"In 2021, the South African government committed to shutting down the country’s captive-lion breeding industry, which provided animals for canned hunts. Among the sticking points slowing progress is what should happen to the thousands of lions that remain on private ranches."
"On June 23 security guards at Johannesburg’s international airport stopped a 34-year-old man en route to Vietnam. Suspicious of his luggage, they opened his suitcases and found them filled with bones — some wrapped in yellow tape, others unwrapped and covered in dried blood and traces of flesh. With the help of specialists, officials identified the bones as those of at least five lions. The traveler was arrested and charged with illegally dealing in wildlife, possession of lion bones, and contravening other South African conservation laws.

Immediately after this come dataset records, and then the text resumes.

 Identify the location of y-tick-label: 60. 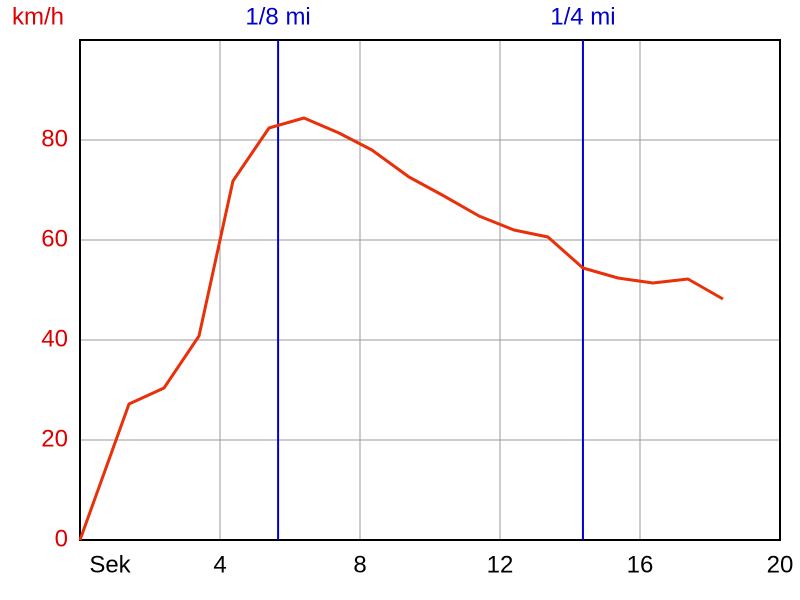
(54, 238).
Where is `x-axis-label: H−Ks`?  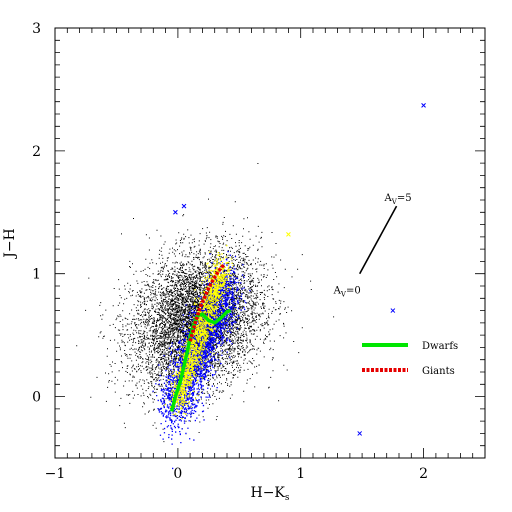 x-axis-label: H−Ks is located at coordinates (270, 494).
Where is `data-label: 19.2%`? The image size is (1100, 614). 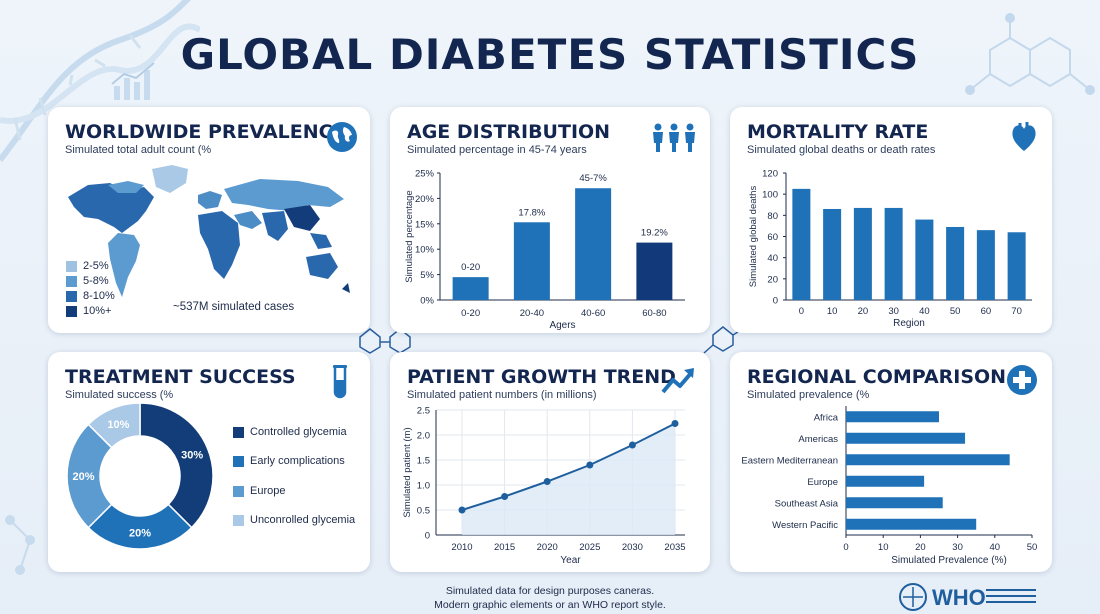 data-label: 19.2% is located at coordinates (654, 234).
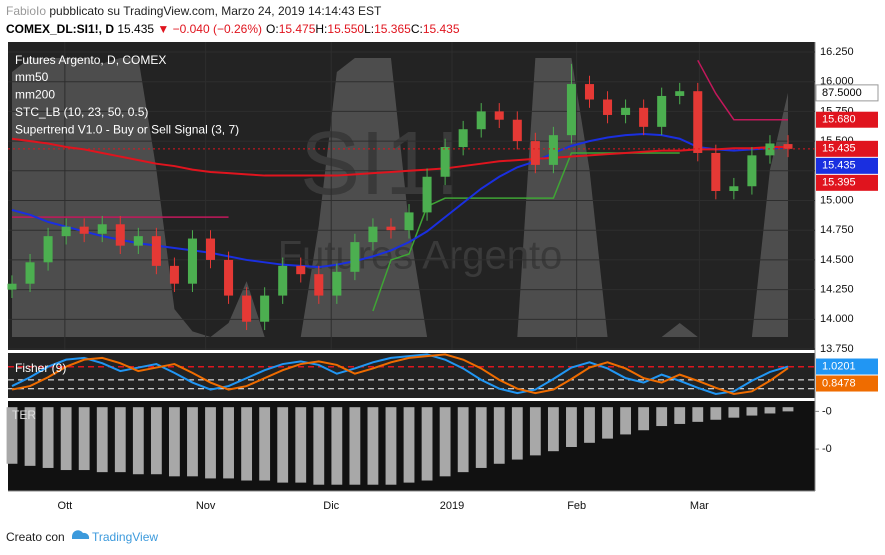 The width and height of the screenshot is (885, 555). I want to click on pane-title: Futures Argento, D, COMEX, so click(90, 60).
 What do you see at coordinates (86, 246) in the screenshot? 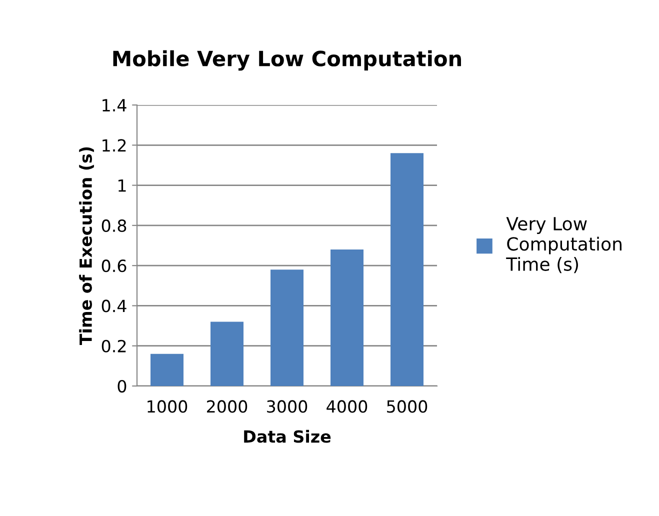
I see `y-axis-title: Time of Execution (s)` at bounding box center [86, 246].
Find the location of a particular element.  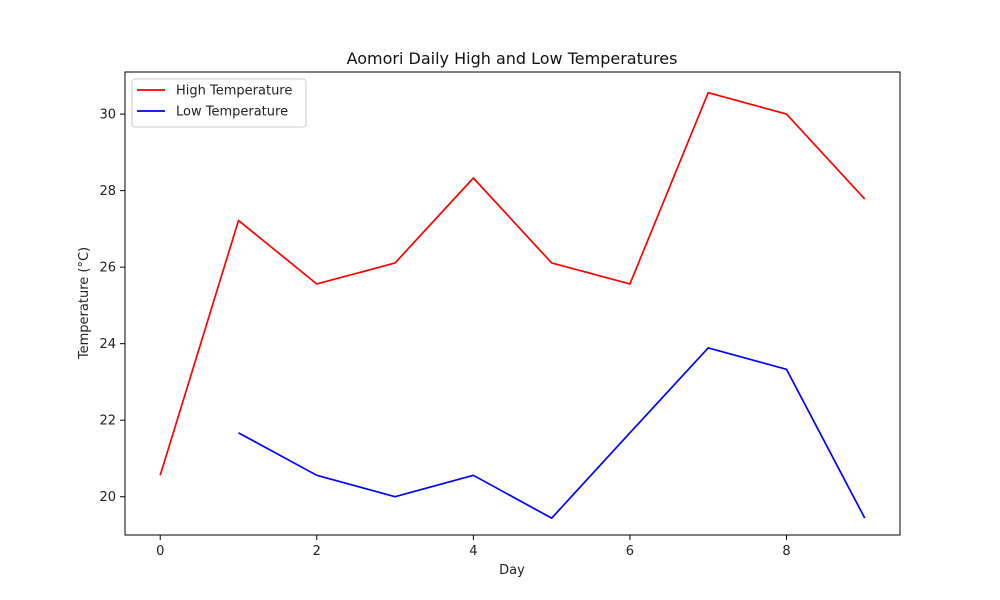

The bones almost certainly came from lions that were bred in cages or in small enclosures on a private ranch, evidence that South Africa’s large and controversial captive-lion breeding industry is still operating despite a more-than-two-year-old government commitment to shut it down. The top-level decision, taken by the national Cabinet of Ministers, was a much-publicized triumph for animal welfare, ethical tourism, and conservation groups, and it came only after years of public pressure and numerous investigations into lion breeders’ animal welfare abuses and fraud.
But ending captive lion breeding is proving far more easily said than done. South Africa faces a “conundrum,” said Kamalasen Chetty — the leader of a task team mandated by the Ministry of Forestry, Fisheries, and the Environment to shut the industry down — because there’s no clear means of dealing with the 6,000 to 8,000 captive lions that live on private ranches today. Meanwhile, lion owners continue to breed more cubs, saying they’ll fight to keep their businesses alive."